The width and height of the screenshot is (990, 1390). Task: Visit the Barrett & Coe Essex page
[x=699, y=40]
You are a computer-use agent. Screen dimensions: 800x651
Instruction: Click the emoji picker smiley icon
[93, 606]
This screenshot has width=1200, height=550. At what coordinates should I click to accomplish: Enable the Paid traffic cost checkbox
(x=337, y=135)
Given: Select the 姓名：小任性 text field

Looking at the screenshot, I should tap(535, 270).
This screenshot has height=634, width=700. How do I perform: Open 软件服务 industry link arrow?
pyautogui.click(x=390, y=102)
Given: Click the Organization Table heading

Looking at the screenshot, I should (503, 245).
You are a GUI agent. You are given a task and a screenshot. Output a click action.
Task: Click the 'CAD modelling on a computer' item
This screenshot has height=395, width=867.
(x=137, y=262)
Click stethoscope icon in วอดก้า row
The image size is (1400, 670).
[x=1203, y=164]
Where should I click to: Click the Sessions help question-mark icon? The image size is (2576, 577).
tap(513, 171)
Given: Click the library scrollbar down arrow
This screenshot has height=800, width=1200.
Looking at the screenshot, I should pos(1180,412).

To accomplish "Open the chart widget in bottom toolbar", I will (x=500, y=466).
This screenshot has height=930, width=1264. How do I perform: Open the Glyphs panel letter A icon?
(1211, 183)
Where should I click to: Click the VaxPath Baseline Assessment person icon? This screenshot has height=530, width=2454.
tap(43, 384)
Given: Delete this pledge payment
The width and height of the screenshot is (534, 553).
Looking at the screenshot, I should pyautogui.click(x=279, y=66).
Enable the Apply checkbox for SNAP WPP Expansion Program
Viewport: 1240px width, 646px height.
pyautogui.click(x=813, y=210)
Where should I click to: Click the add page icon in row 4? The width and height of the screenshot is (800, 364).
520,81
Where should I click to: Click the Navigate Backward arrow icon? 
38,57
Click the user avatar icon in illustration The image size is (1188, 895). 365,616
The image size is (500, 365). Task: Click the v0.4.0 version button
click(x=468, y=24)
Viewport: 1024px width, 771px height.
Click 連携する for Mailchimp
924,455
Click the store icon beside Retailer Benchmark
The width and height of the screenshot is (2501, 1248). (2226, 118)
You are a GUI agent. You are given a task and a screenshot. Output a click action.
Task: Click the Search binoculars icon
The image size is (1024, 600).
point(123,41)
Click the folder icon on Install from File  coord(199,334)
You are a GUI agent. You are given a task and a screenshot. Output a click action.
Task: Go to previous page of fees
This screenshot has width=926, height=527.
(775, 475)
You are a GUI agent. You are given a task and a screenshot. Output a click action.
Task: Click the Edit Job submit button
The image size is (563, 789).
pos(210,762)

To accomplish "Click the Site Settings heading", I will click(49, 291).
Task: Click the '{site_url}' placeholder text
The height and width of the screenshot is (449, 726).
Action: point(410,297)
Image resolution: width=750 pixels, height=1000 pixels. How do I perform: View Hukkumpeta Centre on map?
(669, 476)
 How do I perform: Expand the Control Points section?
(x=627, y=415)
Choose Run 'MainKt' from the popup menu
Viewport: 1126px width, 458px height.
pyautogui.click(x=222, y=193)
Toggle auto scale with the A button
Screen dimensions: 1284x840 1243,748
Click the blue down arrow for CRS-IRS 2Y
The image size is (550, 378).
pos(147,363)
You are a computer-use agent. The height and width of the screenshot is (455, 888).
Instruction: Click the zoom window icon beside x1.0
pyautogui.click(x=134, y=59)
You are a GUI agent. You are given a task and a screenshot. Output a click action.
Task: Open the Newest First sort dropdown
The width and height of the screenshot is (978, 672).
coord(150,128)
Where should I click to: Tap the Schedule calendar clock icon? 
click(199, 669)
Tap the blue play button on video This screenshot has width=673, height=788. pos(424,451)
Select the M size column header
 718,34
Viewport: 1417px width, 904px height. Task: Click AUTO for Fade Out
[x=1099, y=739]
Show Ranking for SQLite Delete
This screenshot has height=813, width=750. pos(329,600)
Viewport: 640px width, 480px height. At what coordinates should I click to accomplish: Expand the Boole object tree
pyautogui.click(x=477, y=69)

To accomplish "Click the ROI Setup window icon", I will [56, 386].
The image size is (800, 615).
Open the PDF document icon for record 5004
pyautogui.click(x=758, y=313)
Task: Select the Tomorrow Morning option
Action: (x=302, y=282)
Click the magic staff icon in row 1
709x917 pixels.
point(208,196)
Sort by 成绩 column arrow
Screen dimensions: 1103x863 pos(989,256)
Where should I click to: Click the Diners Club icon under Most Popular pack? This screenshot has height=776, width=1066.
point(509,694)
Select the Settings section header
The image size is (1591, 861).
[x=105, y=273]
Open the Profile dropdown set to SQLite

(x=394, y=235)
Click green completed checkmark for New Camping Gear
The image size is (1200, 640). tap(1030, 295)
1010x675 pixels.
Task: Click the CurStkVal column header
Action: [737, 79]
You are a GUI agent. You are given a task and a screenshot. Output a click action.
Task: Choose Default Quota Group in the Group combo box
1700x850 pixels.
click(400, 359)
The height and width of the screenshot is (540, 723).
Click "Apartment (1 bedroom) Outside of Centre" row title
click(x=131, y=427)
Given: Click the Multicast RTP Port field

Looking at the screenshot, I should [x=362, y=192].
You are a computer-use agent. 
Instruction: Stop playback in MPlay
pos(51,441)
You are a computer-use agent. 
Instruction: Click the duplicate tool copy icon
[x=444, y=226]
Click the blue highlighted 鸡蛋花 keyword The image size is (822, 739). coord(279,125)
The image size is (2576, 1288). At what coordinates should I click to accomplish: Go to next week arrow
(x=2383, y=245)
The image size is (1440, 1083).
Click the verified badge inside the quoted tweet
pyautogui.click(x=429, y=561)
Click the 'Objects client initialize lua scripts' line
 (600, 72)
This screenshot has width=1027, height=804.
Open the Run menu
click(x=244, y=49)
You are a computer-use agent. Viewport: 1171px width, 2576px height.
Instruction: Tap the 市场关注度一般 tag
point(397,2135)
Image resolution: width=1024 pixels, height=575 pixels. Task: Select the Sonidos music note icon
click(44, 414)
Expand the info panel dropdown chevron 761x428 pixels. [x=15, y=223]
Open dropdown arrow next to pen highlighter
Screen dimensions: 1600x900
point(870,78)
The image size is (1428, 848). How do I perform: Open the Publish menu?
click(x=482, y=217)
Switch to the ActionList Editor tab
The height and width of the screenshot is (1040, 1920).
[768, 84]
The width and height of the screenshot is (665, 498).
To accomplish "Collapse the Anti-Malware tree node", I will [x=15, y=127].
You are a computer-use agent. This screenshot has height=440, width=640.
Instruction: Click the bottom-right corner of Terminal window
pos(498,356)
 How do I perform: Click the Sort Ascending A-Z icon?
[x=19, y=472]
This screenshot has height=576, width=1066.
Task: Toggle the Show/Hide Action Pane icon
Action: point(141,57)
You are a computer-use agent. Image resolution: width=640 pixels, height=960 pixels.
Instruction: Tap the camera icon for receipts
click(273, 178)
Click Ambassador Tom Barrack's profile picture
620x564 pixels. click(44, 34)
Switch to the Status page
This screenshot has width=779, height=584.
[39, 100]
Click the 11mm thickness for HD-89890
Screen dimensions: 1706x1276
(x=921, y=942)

◆ **Problem details**: Please give all the lines above again, exactly as they read.

◆ **Reply to the task**:
The width and height of the screenshot is (990, 1390). Task: Visit the Barrett & Coe Essex page
[x=699, y=40]
You are a computer-use agent. Screen dimensions: 800x651
Instruction: Click the emoji picker smiley icon
[93, 606]
This screenshot has width=1200, height=550. At what coordinates should I click to accomplish: Enable the Paid traffic cost checkbox
(x=337, y=135)
Given: Select the 姓名：小任性 text field

Looking at the screenshot, I should tap(535, 270).
This screenshot has height=634, width=700. How do I perform: Open 软件服务 industry link arrow?
pyautogui.click(x=390, y=102)
Given: Click the Organization Table heading

Looking at the screenshot, I should (503, 245).
You are a GUI agent. You are given a task and a screenshot. Output a click action.
Task: Click the 'CAD modelling on a computer' item
This screenshot has height=395, width=867.
(x=137, y=262)
Click stethoscope icon in วอดก้า row
The image size is (1400, 670).
[x=1203, y=164]
Where should I click to: Click the Sessions help question-mark icon? The image size is (2576, 577).
tap(513, 171)
Given: Click the library scrollbar down arrow
This screenshot has height=800, width=1200.
Looking at the screenshot, I should pos(1180,412).

To accomplish "Open the chart widget in bottom toolbar", I will (x=500, y=466).
This screenshot has height=930, width=1264. How do I perform: Open the Glyphs panel letter A icon?
(1211, 183)
Where should I click to: Click the VaxPath Baseline Assessment person icon? This screenshot has height=530, width=2454.
tap(43, 384)
Given: Delete this pledge payment
The width and height of the screenshot is (534, 553).
Looking at the screenshot, I should pyautogui.click(x=279, y=66).
Enable the Apply checkbox for SNAP WPP Expansion Program
Viewport: 1240px width, 646px height.
pyautogui.click(x=813, y=210)
Where should I click to: Click the add page icon in row 4? The width and height of the screenshot is (800, 364).
520,81
Where should I click to: Click the Navigate Backward arrow icon? 
38,57
Click the user avatar icon in illustration The image size is (1188, 895). 365,616
The image size is (500, 365). Task: Click the v0.4.0 version button
click(x=468, y=24)
Viewport: 1024px width, 771px height.
Click 連携する for Mailchimp
924,455
Click the store icon beside Retailer Benchmark
The width and height of the screenshot is (2501, 1248). (2226, 118)
You are a GUI agent. You are given a task and a screenshot. Output a click action.
Task: Click the Search binoculars icon
The image size is (1024, 600).
point(123,41)
Click the folder icon on Install from File  coord(199,334)
You are a GUI agent. You are given a task and a screenshot. Output a click action.
Task: Go to previous page of fees
This screenshot has width=926, height=527.
(775, 475)
You are a GUI agent. You are given a task and a screenshot. Output a click action.
Task: Click the Edit Job submit button
The image size is (563, 789).
pos(210,762)

To accomplish "Click the Site Settings heading", I will click(49, 291).
Task: Click the '{site_url}' placeholder text
The height and width of the screenshot is (449, 726).
Action: point(410,297)
Image resolution: width=750 pixels, height=1000 pixels. How do I perform: View Hukkumpeta Centre on map?
(669, 476)
 How do I perform: Expand the Control Points section?
(x=627, y=415)
Choose Run 'MainKt' from the popup menu
Viewport: 1126px width, 458px height.
pyautogui.click(x=222, y=193)
Toggle auto scale with the A button
Screen dimensions: 1284x840 1243,748
Click the blue down arrow for CRS-IRS 2Y
The image size is (550, 378).
pos(147,363)
You are a computer-use agent. The height and width of the screenshot is (455, 888).
Instruction: Click the zoom window icon beside x1.0
pyautogui.click(x=134, y=59)
You are a GUI agent. You are given a task and a screenshot. Output a click action.
Task: Open the Newest First sort dropdown
The width and height of the screenshot is (978, 672).
coord(150,128)
Where should I click to: Tap the Schedule calendar clock icon? 
click(199, 669)
Tap the blue play button on video This screenshot has width=673, height=788. pos(424,451)
Select the M size column header
 718,34
Viewport: 1417px width, 904px height. Task: Click AUTO for Fade Out
[x=1099, y=739]
Show Ranking for SQLite Delete
This screenshot has height=813, width=750. pos(329,600)
Viewport: 640px width, 480px height. At what coordinates should I click to accomplish: Expand the Boole object tree
pyautogui.click(x=477, y=69)

To accomplish "Click the ROI Setup window icon", I will [56, 386].
The image size is (800, 615).
Open the PDF document icon for record 5004
pyautogui.click(x=758, y=313)
Task: Select the Tomorrow Morning option
Action: (x=302, y=282)
Click the magic staff icon in row 1
709x917 pixels.
point(208,196)
Sort by 成绩 column arrow
Screen dimensions: 1103x863 pos(989,256)
Where should I click to: Click the Diners Club icon under Most Popular pack? This screenshot has height=776, width=1066.
point(509,694)
Select the Settings section header
The image size is (1591, 861).
[x=105, y=273]
Open the Profile dropdown set to SQLite

(x=394, y=235)
Click green completed checkmark for New Camping Gear
The image size is (1200, 640). tap(1030, 295)
1010x675 pixels.
Task: Click the CurStkVal column header
Action: [737, 79]
You are a GUI agent. You are given a task and a screenshot. Output a click action.
Task: Choose Default Quota Group in the Group combo box
1700x850 pixels.
click(400, 359)
The height and width of the screenshot is (540, 723).
Click "Apartment (1 bedroom) Outside of Centre" row title
click(x=131, y=427)
Given: Click the Multicast RTP Port field

Looking at the screenshot, I should [x=362, y=192].
You are a computer-use agent. 
Instruction: Stop playback in MPlay
pos(51,441)
You are a computer-use agent. 
Instruction: Click the duplicate tool copy icon
[x=444, y=226]
Click the blue highlighted 鸡蛋花 keyword The image size is (822, 739). coord(279,125)
The image size is (2576, 1288). At what coordinates should I click to accomplish: Go to next week arrow
(x=2383, y=245)
The image size is (1440, 1083).
Click the verified badge inside the quoted tweet
pyautogui.click(x=429, y=561)
Click the 'Objects client initialize lua scripts' line
 (600, 72)
This screenshot has width=1027, height=804.
Open the Run menu
click(x=244, y=49)
You are a computer-use agent. Viewport: 1171px width, 2576px height.
Instruction: Tap the 市场关注度一般 tag
point(397,2135)
Image resolution: width=1024 pixels, height=575 pixels. Task: Select the Sonidos music note icon
click(44, 414)
Expand the info panel dropdown chevron 761x428 pixels. [x=15, y=223]
Open dropdown arrow next to pen highlighter
Screen dimensions: 1600x900
point(870,78)
The image size is (1428, 848). How do I perform: Open the Publish menu?
click(x=482, y=217)
Switch to the ActionList Editor tab
The height and width of the screenshot is (1040, 1920).
[768, 84]
The width and height of the screenshot is (665, 498).
To accomplish "Collapse the Anti-Malware tree node", I will [x=15, y=127].
You are a computer-use agent. This screenshot has height=440, width=640.
Instruction: Click the bottom-right corner of Terminal window
pos(498,356)
 How do I perform: Click the Sort Ascending A-Z icon?
[x=19, y=472]
This screenshot has height=576, width=1066.
Task: Toggle the Show/Hide Action Pane icon
Action: point(141,57)
You are a computer-use agent. Image resolution: width=640 pixels, height=960 pixels.
Instruction: Tap the camera icon for receipts
click(273, 178)
Click Ambassador Tom Barrack's profile picture
620x564 pixels. click(44, 34)
Switch to the Status page
This screenshot has width=779, height=584.
[39, 100]
Click the 11mm thickness for HD-89890
Screen dimensions: 1706x1276
(x=921, y=942)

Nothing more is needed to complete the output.